Every host hands you DNS instructions in its own dialect: “Add an A record to 76.76.21.21” or “Point your CNAME to cname.vercel-dns.com.” If those sentences feel arbitrary, you have not yet seen the one-page model of DNS. This page is that model, with the exact values the big three indie hosts (Vercel, Firebase, Netlify) ask for as of June 2026.
TL;DR
An A record maps a name to an IPv4 address. A CNAME maps a name to another name. Use an A record (or ALIAS) for the root domain yoursite.com; use a CNAME for subdomains like www.yoursite.com. When your host tells you which to use, follow its instruction over any rule of thumb. Two gotchas cause most failures: you cannot put a plain CNAME on the root domain, and you cannot have an A record and a CNAME on the same name.
What a record actually is
DNS translates names (yoursite.com) into addresses (93.184.216.34) so the browser knows where to connect. A record is one entry in your domain’s zone that performs part of that translation. As an indie dev you will touch two of them roughly 99% of the time:
- A — points a name at an IPv4 address, e.g.

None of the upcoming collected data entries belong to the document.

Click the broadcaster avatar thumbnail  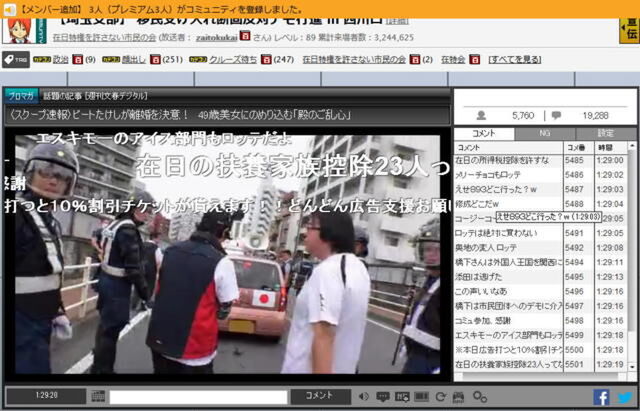pyautogui.click(x=17, y=29)
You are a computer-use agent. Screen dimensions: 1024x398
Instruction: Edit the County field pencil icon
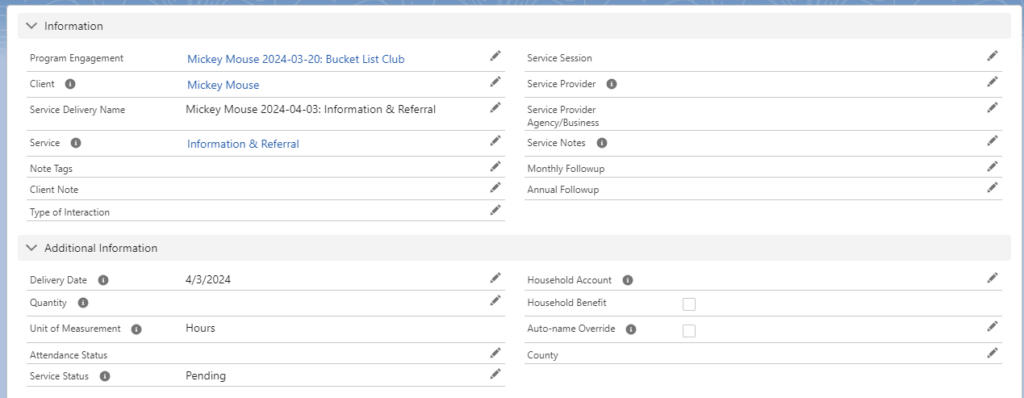click(x=993, y=353)
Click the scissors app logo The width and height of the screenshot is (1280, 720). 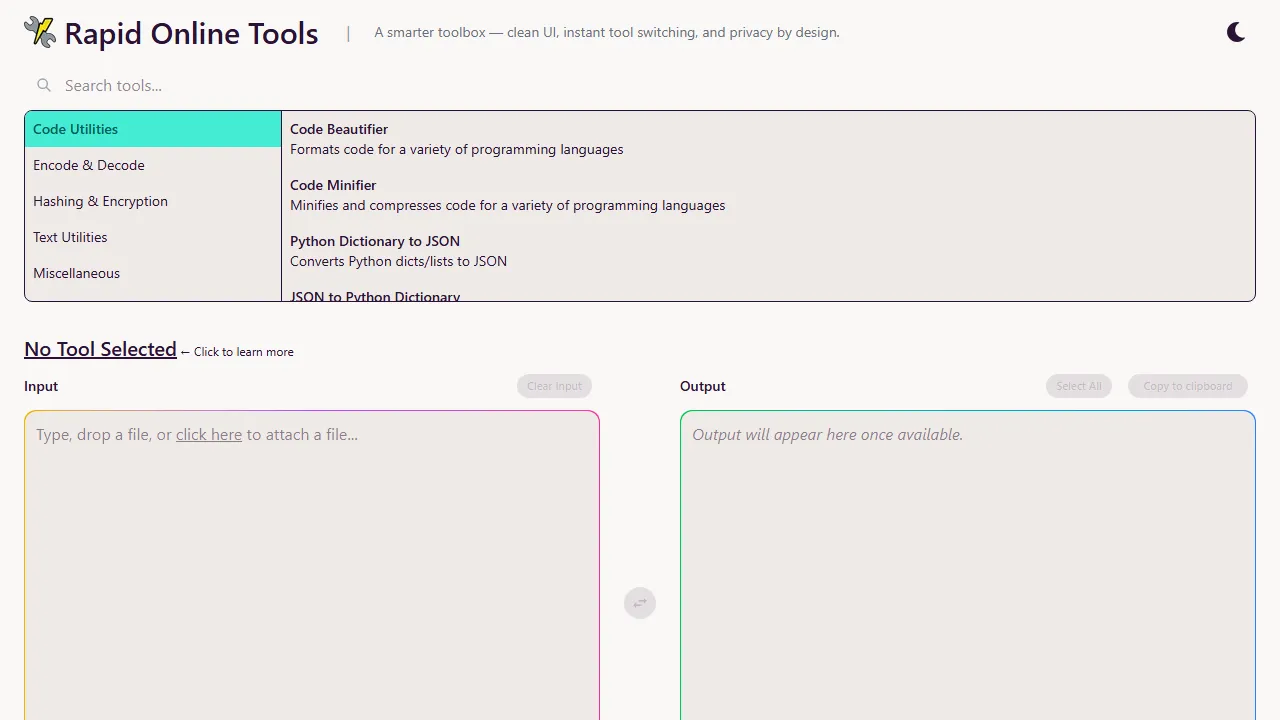[x=39, y=31]
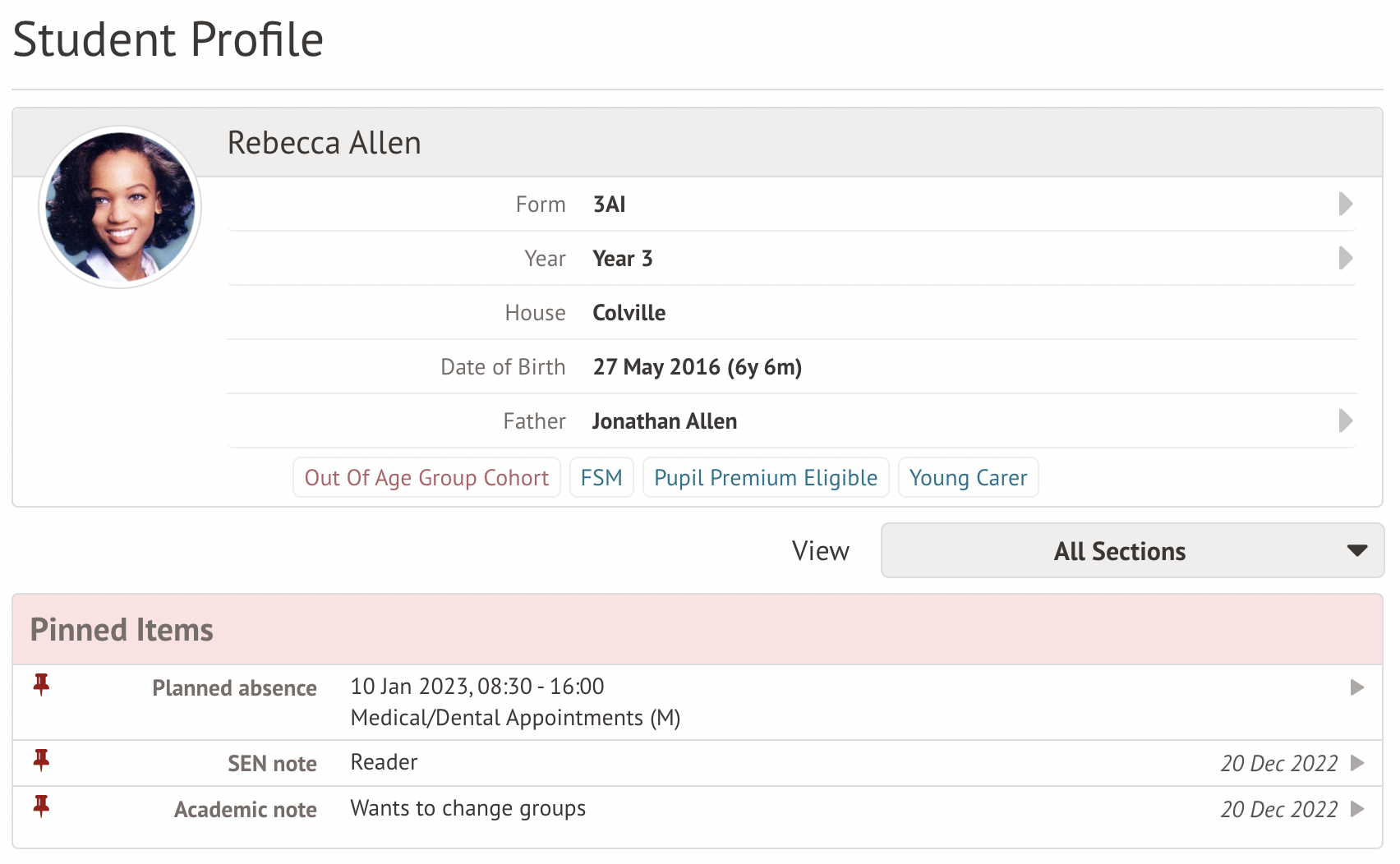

yoursite.com → 76.76.21.21. - CNAME — points a name at another name, e.g.
www.yoursite.com → cname.vercel-dns.com, and the resolver chases that name to its IP.
The rest (AAAA for IPv6, MX for mail, TXT for verification, NS for nameservers, CAA for certificate authorities) come up occasionally, and one of them — TXT — shows up in nearly every host setup as an ownership-proof record.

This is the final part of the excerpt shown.